Food 1-1Published 2:07pm Wednesday, November 13, 2013
I hear a lot about coconut oil and its health benefits. What kind of benefits are there from using it in my cooking? Baking? Just eating a tablespoon?
Going Nuts for Coconuts
Dear Going Nuts for Coconuts,
You’re right – coconut oil is a very hot topic right now in the health and nutrition realm. There are claims that it encourages weight loss, and cures all sorts of diseases. In addition to being consumed, it can be used topically as a moisturizer, to repair hair damage, and to treat skin ailments.
All fat has the same amount of calories, but coconut oil has the most saturated fat (92% of its fat is saturated) of all types of cooking oils, butter, margarine, and even lard! Clinical research shows us that saturated fat intake is has a direct effect on cholesterol levels. However, more and more research is showing that plant-based saturated fats may have a neutral, or perhaps even positive, effect on our blood lipid levels. This is because of the unique fatty acids, MCTs (medium-chain triglycerides), that coconut oil contains. MCTs do not get absorbed into fat tissue the same as long or short chained triglycerides, but rather burned for quick energy, hence the thought that they aid in weight loss. Coconut oil companies are suggesting people consume 1-2 tablespoon/day. Since each tablespoon contains 120 calories, something equal to that in your diet has to be subtracted, or no weight loss will be seen.
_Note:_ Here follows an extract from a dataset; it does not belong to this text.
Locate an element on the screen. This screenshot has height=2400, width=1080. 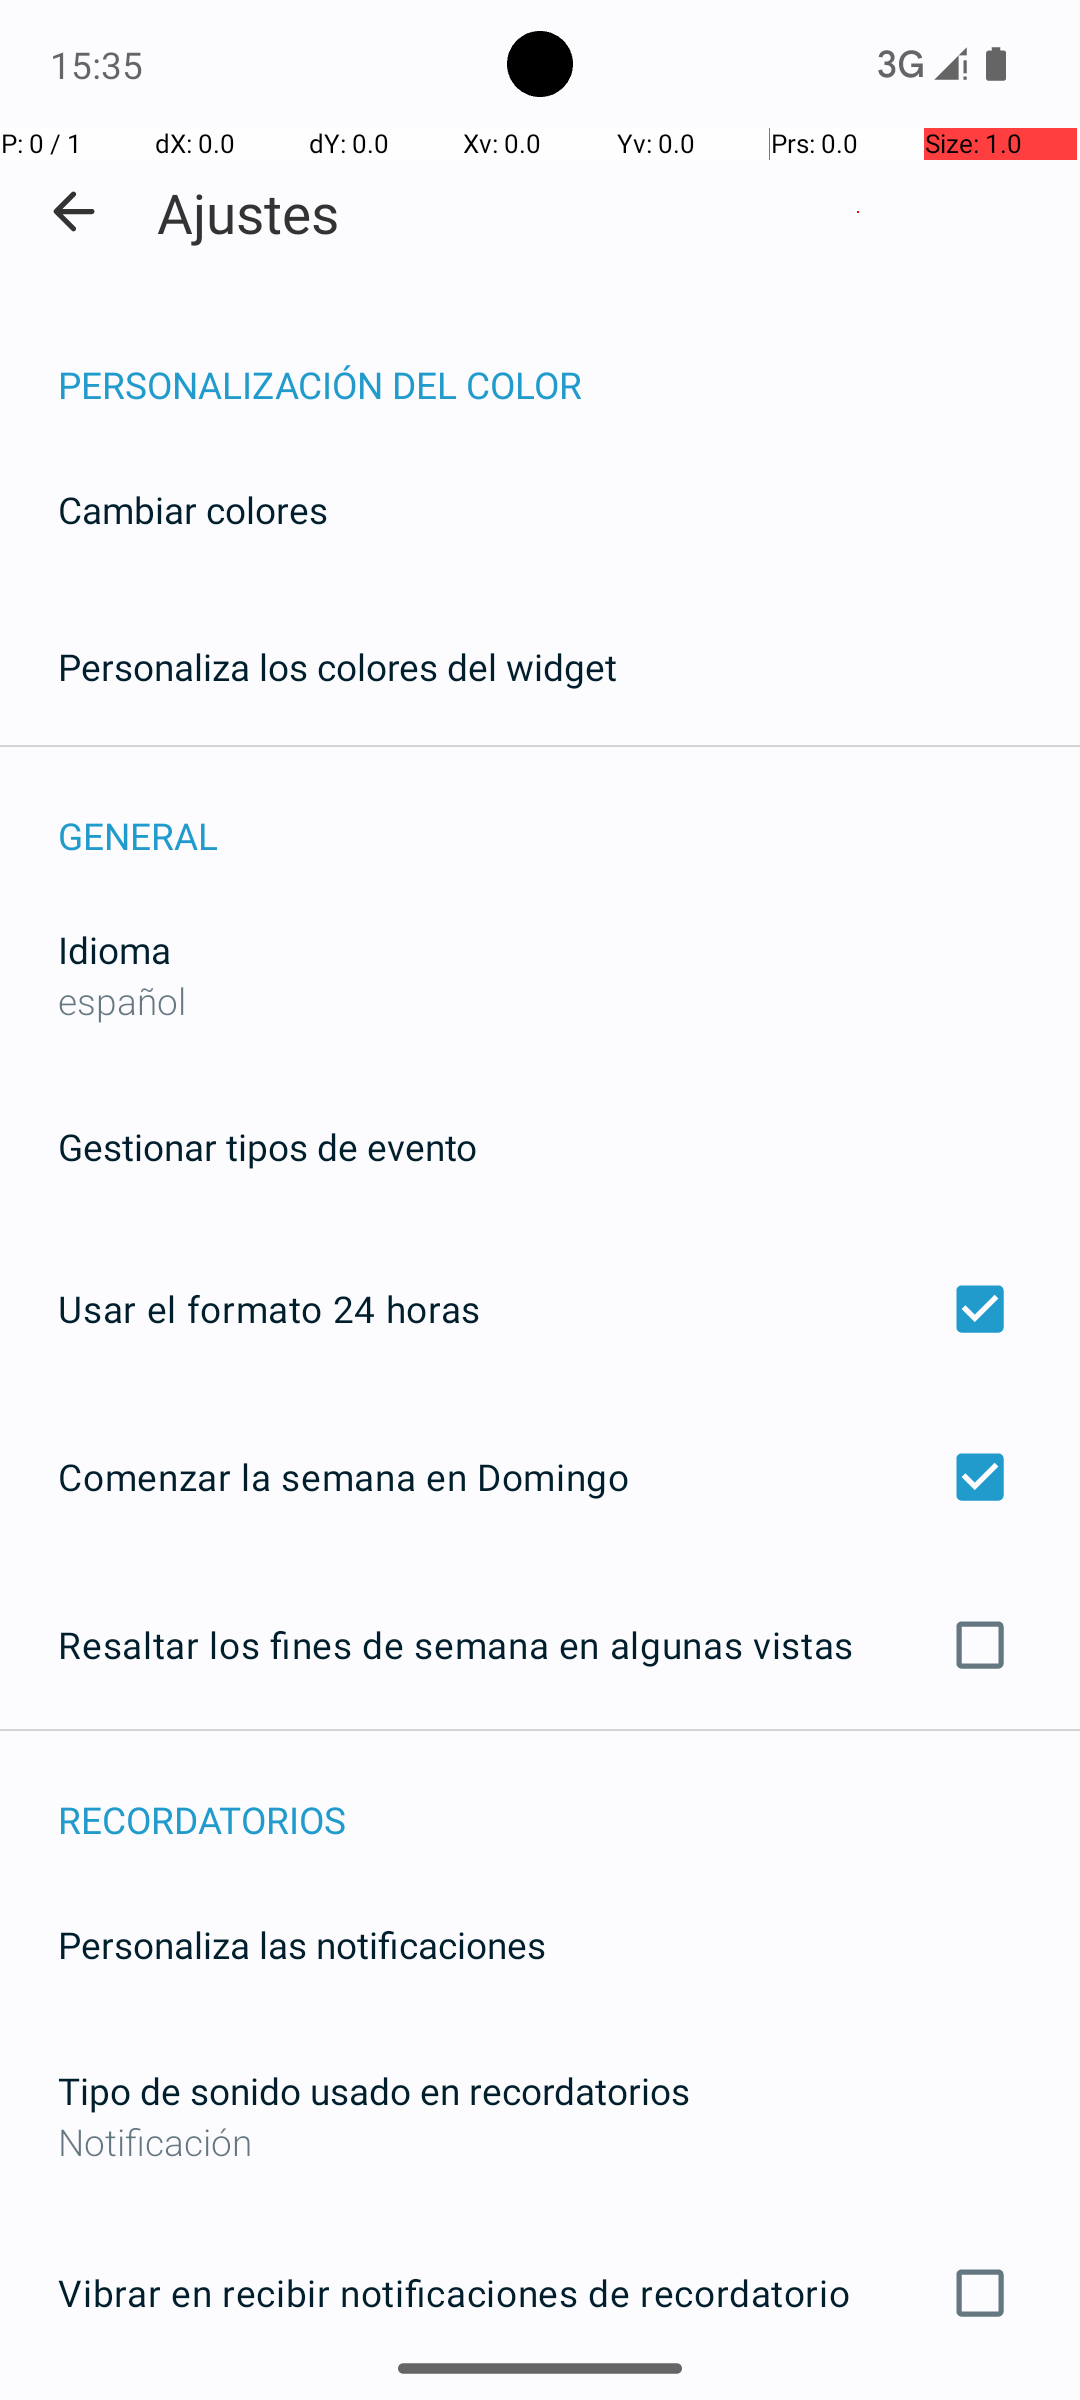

It’s just basic math!
To be honest, I am not sure if I agree with the proclaimed nutritional benefits, as I am still trying to sort out the science from its marketing. I am always a little bit skeptical of products that explode on the market like coconut oil has done. But incorporating a small amount into your diet is not going to harm you either.
Are there any nutritional concerns that should be considered if you’re thinking of trying to eat vegetarian or vegan?
Meat Isn’t Green
Dear Meat Isn’t Green,
The most common concern that people have about switching to a vegetarian (no meat) or vegan (no animal products including meat, cheese, milk, eggs, etc.) diet is that they will be short on protein intake. However, the average American consumes 3 x their protein needs, and protein is readily available in all grains and many vegetables.
However, there are a few nutritional concerns for vegans since they are eliminating much more foods than vegetarians.
1) To avoid B12 deficiency, vegans should regularly consume B12 fortified foods such as some soy or rice drinks, B12 fortified nutritional yeast, or a B12 supplement.
2) To ensure adequate calcium intake, calcium-fortified foods should be eaten such as calcium-fortified orange or apple juice, ready-to-eat cereals, soy or rice drinks.
3) Especially during the winter, vegans should regularly consume vitamin D-fortified foods such as soy or rice milk, orange juice, or ready-to-eat cereals.
4) Vegans should regularly consume plant foods rich in the omega-3 fatty acid, ALA, such as flaxseed, walnuts, canola oil, and soy products. It is also recommended to consume foods rich in the omega-3 fatty acid, DHA, such as some soy milks and cereal bars.